_The task_
Some entries follow. Reproduce exactly the lines starting at the one with "1443x840 pixels. How" and stopping after the one with "The image size is (1024, 576).".

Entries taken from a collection
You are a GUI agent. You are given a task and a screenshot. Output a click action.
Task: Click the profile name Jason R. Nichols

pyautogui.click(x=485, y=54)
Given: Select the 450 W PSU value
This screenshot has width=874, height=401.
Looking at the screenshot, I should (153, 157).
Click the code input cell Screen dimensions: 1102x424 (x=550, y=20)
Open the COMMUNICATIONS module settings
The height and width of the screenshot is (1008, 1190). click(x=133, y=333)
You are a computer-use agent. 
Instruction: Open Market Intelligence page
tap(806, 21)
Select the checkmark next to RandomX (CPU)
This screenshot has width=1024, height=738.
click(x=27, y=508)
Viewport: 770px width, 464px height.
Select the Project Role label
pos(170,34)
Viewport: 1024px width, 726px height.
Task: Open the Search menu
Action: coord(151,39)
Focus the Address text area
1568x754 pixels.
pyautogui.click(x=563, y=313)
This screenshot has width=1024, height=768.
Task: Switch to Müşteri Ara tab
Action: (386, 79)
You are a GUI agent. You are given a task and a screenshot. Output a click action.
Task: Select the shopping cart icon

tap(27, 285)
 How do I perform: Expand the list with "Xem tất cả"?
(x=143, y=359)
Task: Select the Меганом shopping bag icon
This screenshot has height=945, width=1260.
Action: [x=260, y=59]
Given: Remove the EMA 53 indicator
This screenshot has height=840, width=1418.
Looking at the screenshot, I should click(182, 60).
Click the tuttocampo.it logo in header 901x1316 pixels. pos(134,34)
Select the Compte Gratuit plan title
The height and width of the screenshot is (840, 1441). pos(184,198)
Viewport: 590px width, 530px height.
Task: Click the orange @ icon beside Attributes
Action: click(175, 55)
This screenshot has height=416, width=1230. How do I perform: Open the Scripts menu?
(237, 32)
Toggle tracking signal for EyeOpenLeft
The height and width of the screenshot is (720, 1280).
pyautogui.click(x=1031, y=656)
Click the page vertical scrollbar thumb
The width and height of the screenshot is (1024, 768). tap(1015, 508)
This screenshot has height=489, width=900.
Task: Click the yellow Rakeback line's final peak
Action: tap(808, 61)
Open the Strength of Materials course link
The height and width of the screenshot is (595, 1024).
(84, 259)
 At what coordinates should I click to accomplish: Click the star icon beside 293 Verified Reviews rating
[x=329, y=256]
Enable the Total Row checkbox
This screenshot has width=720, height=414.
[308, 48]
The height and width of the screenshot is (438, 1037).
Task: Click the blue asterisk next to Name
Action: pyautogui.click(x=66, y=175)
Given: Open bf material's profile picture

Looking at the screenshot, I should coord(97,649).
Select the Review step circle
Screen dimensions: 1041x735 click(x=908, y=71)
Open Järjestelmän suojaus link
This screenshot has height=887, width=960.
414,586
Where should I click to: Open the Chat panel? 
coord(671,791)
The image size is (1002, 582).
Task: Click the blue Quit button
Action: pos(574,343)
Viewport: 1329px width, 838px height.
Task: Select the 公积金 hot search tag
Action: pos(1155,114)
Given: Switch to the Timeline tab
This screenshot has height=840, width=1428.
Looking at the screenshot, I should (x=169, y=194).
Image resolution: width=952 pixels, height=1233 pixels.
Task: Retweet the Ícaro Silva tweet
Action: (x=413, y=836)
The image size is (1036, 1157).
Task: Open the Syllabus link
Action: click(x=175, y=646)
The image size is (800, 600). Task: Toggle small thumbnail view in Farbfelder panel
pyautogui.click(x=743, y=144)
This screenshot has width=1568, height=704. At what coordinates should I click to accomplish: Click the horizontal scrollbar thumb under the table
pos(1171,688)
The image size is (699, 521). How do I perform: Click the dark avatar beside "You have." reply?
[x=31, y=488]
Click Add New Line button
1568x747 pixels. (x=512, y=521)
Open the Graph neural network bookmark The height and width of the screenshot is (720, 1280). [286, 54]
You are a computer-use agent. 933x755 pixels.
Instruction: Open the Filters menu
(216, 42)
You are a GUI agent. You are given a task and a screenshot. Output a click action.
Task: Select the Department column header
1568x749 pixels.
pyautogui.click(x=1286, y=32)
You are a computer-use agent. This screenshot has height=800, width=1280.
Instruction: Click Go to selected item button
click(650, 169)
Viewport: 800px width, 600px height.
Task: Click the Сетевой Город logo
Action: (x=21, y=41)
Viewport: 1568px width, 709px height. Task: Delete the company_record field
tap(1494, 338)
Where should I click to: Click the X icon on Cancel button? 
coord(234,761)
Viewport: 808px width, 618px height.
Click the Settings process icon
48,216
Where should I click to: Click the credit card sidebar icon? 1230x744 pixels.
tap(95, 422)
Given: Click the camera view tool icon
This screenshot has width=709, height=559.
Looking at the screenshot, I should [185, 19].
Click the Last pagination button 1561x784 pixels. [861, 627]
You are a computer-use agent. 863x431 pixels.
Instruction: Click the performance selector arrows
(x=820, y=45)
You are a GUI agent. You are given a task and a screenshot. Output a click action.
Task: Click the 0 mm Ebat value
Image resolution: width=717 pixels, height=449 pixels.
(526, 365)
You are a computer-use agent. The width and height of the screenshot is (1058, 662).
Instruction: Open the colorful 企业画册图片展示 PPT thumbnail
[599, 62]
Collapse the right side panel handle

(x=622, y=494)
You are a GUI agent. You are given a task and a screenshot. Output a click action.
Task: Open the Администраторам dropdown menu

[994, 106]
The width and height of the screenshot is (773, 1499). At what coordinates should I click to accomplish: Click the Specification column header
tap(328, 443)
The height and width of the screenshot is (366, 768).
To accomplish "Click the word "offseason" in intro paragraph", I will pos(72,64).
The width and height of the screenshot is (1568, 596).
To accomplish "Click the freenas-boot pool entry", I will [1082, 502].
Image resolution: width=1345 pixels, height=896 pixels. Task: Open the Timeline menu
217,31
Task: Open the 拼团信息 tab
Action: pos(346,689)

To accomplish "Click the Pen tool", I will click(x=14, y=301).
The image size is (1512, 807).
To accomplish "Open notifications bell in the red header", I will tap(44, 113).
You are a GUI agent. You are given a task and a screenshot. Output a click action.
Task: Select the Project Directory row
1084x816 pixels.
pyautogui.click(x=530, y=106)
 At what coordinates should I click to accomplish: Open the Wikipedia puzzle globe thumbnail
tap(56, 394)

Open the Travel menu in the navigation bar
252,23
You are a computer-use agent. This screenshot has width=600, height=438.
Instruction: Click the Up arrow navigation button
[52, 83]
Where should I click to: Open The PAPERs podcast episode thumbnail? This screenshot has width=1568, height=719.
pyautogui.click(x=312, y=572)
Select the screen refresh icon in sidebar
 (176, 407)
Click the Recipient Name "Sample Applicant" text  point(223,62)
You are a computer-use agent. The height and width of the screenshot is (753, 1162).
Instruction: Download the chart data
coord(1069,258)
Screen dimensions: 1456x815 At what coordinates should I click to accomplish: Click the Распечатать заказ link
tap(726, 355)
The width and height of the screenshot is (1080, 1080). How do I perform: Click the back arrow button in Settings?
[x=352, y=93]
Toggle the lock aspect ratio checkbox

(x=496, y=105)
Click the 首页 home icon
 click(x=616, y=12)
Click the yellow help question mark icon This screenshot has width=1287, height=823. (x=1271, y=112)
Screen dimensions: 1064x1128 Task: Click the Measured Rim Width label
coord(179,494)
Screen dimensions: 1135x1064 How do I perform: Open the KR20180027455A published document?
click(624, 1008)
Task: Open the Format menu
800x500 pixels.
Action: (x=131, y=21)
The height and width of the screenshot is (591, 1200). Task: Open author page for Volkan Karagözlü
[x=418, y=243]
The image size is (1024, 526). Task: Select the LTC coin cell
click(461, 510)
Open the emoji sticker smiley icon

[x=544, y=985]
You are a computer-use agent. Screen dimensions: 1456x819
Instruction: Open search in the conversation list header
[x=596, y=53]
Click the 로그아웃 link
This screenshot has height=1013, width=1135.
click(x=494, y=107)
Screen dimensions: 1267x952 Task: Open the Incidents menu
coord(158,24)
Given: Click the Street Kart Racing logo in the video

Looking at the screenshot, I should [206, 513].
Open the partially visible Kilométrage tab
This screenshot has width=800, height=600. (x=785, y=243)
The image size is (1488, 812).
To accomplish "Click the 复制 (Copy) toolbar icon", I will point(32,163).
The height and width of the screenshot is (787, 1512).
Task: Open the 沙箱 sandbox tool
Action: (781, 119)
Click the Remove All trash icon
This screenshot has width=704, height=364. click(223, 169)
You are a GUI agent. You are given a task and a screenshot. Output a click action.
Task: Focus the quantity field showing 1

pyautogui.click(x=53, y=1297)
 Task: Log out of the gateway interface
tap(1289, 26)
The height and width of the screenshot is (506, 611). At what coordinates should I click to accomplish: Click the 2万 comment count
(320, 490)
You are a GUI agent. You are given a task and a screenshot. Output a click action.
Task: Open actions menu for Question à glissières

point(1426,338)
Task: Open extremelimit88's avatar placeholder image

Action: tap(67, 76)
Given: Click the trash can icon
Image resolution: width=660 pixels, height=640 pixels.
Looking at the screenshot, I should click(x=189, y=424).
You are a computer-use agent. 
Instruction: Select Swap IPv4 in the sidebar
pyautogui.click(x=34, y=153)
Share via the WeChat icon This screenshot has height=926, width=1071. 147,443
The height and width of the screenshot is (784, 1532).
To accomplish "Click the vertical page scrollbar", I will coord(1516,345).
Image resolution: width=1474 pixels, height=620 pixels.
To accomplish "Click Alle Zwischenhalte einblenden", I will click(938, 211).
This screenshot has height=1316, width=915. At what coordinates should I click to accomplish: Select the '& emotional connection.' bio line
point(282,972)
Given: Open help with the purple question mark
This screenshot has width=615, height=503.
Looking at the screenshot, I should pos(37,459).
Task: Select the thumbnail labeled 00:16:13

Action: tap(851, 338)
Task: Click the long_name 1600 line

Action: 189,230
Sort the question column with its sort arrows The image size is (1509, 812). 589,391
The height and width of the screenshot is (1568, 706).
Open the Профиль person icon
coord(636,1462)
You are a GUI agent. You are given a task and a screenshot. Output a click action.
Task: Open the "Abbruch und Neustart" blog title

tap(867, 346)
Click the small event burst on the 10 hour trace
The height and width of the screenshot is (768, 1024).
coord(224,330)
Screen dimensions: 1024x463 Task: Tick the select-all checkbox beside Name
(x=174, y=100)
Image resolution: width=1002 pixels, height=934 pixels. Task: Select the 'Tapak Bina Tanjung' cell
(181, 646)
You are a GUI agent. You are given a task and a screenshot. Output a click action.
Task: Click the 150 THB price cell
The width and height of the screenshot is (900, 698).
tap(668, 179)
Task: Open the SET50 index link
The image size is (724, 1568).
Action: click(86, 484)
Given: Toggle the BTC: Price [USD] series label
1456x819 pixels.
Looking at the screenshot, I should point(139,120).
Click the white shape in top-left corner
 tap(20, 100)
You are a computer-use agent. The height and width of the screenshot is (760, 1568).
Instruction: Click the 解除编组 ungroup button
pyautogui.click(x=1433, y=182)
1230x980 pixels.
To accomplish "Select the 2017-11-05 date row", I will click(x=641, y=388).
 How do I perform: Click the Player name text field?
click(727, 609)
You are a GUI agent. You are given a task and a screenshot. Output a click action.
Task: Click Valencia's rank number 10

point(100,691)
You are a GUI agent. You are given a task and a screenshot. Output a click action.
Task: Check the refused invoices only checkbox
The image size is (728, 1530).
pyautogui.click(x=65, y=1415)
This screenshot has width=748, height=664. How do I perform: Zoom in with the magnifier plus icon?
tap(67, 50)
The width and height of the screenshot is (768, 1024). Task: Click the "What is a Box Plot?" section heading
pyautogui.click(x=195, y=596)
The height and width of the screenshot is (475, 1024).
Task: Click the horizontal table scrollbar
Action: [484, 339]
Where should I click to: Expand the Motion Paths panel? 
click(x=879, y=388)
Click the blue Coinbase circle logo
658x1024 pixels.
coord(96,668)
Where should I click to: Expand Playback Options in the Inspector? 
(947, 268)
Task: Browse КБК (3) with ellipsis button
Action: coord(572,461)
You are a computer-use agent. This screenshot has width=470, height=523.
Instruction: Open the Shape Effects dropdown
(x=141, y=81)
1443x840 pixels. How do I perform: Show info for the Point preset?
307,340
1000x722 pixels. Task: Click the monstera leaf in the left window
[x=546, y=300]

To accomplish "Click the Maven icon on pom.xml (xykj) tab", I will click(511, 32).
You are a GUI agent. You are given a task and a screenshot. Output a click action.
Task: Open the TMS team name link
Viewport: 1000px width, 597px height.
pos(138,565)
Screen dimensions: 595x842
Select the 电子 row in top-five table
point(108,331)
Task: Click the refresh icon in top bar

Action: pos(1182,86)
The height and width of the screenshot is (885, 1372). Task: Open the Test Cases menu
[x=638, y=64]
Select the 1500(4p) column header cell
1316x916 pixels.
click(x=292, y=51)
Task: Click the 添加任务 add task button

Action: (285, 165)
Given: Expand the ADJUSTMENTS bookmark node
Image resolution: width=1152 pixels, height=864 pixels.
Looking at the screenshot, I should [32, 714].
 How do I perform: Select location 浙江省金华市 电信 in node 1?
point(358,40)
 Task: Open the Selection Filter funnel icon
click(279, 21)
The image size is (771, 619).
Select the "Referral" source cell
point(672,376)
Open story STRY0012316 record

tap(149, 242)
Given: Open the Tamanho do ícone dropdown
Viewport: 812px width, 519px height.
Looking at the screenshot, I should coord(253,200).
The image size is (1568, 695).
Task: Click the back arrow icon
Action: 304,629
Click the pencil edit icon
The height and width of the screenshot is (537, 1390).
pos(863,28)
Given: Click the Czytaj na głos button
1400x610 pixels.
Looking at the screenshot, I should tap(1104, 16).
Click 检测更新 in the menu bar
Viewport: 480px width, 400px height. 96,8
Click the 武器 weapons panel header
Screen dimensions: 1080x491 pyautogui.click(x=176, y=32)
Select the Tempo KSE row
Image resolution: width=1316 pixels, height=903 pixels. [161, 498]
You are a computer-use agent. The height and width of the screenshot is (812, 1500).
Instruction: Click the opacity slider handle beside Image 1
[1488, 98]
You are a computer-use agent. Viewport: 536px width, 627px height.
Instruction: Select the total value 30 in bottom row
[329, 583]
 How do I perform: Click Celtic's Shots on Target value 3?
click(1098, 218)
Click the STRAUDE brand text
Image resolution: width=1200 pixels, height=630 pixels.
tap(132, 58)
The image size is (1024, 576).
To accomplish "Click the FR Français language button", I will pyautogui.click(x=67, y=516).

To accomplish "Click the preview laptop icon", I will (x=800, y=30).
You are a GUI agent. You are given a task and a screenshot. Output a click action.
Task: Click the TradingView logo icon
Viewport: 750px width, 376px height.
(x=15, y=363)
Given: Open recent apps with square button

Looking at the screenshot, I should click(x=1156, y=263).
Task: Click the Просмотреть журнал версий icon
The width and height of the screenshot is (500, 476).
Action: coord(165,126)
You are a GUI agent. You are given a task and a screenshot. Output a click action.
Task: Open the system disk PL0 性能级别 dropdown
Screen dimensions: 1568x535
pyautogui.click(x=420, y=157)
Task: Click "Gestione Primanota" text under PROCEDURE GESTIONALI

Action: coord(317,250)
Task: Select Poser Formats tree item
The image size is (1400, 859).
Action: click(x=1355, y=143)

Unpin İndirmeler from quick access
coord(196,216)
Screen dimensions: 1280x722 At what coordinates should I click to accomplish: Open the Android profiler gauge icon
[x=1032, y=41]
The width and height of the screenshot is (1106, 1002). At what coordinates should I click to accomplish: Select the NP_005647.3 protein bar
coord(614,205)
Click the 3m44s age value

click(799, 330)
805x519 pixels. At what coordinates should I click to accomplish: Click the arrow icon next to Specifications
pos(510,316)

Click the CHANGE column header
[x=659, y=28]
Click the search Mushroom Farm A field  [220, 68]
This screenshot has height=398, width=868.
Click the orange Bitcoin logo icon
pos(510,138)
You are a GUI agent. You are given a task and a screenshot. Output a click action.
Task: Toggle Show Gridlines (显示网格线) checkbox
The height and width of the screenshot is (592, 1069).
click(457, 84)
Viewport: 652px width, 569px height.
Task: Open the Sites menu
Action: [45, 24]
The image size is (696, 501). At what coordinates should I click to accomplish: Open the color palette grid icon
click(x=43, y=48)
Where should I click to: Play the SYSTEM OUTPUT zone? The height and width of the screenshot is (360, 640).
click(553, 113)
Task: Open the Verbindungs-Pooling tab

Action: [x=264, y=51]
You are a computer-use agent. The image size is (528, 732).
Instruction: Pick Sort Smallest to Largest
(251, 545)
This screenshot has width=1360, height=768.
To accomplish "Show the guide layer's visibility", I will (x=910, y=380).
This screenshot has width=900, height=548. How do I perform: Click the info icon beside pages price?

_Your response_
1443x840 pixels. How do I perform: Show info for the Point preset?
307,340
1000x722 pixels. Task: Click the monstera leaf in the left window
[x=546, y=300]

To accomplish "Click the Maven icon on pom.xml (xykj) tab", I will click(511, 32).
You are a GUI agent. You are given a task and a screenshot. Output a click action.
Task: Open the TMS team name link
Viewport: 1000px width, 597px height.
pos(138,565)
Screen dimensions: 595x842
Select the 电子 row in top-five table
point(108,331)
Task: Click the refresh icon in top bar

Action: pos(1182,86)
The height and width of the screenshot is (885, 1372). Task: Open the Test Cases menu
[x=638, y=64]
Select the 1500(4p) column header cell
1316x916 pixels.
click(x=292, y=51)
Task: Click the 添加任务 add task button

Action: (285, 165)
Given: Expand the ADJUSTMENTS bookmark node
Image resolution: width=1152 pixels, height=864 pixels.
Looking at the screenshot, I should [32, 714].
 How do I perform: Select location 浙江省金华市 电信 in node 1?
point(358,40)
 Task: Open the Selection Filter funnel icon
click(279, 21)
The image size is (771, 619).
Select the "Referral" source cell
point(672,376)
Open story STRY0012316 record

tap(149, 242)
Given: Open the Tamanho do ícone dropdown
Viewport: 812px width, 519px height.
Looking at the screenshot, I should coord(253,200).
The image size is (1568, 695).
Task: Click the back arrow icon
Action: 304,629
Click the pencil edit icon
The height and width of the screenshot is (537, 1390).
pos(863,28)
Given: Click the Czytaj na głos button
1400x610 pixels.
Looking at the screenshot, I should tap(1104, 16).
Click 检测更新 in the menu bar
Viewport: 480px width, 400px height. 96,8
Click the 武器 weapons panel header
Screen dimensions: 1080x491 pyautogui.click(x=176, y=32)
Select the Tempo KSE row
Image resolution: width=1316 pixels, height=903 pixels. [161, 498]
You are a computer-use agent. The height and width of the screenshot is (812, 1500).
Instruction: Click the opacity slider handle beside Image 1
[1488, 98]
You are a computer-use agent. Viewport: 536px width, 627px height.
Instruction: Select the total value 30 in bottom row
[329, 583]
 How do I perform: Click Celtic's Shots on Target value 3?
click(1098, 218)
Click the STRAUDE brand text
Image resolution: width=1200 pixels, height=630 pixels.
tap(132, 58)
The image size is (1024, 576).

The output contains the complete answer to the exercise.